Comparison of pathologies in WT mouse brains by inoculation of two α-synuclein strains. Distribution of phosphorylated α-synuclein pathology in mouse brain. α-synuclein fibrils (-) or α-synuclein fibrils (+) were injected into the striatum of WT mouse brain and stained with phosphorylated α-synuclein antibody 1 month after injection. Typical pathological α-synuclein deposits are indicated by the arrowheads. Sections were counterstained with hematoxylin. Representative images of cortex of mice injected with α-synuclein fibrils (-) (left) or α-synuclein fibrils (+) (right) are shown.

Figure 2

Figure 2

Schematic representation of α-synuclein strain formation and strain dependent interaction with 26S proteasome.
In the absence of salt, α-synuclein monomers have exposed C-terminal region with high electric repulsion.
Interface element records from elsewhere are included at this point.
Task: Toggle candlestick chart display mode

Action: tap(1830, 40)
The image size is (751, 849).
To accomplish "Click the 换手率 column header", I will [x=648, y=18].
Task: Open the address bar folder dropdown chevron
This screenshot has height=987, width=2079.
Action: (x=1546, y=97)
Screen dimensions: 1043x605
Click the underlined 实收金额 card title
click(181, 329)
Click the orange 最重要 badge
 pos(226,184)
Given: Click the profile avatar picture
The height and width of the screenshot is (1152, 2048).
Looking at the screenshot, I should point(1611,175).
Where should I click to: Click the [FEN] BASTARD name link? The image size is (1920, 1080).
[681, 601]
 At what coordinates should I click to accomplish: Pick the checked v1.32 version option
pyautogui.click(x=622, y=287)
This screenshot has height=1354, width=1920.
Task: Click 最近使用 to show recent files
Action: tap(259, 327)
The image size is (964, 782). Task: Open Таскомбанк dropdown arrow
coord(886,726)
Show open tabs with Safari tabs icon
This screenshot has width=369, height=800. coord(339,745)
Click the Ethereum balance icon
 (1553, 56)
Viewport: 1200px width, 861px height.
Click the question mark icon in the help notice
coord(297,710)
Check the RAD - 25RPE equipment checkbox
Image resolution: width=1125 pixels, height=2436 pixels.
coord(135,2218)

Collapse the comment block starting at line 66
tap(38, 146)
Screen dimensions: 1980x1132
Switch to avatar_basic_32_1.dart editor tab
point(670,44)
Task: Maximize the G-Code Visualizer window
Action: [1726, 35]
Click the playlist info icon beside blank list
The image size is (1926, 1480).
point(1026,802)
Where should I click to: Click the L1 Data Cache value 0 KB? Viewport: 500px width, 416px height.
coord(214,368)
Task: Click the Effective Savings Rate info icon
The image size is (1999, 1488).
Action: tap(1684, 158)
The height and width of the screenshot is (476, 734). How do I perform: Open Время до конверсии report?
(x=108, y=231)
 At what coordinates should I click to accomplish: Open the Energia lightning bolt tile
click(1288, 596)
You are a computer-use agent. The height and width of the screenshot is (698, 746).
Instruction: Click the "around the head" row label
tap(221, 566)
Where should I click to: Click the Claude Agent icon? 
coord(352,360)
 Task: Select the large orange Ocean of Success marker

These form the α-synuclein strain with exposed C-terminal region and this type of the α-synuclein strain can interact with 26S proteasomes and inhibit their activities resulting the accumulation of phosphorylated α-synuclein aggregates and ubiquitinated proteins (left). In the presence of salt, α-synuclein monomers have packed C-terminal region with low electric repulsion. These form the α-synuclein strain with masked C-terminal region and this type of the α-synuclein strain can not interact with 26S proteasomes.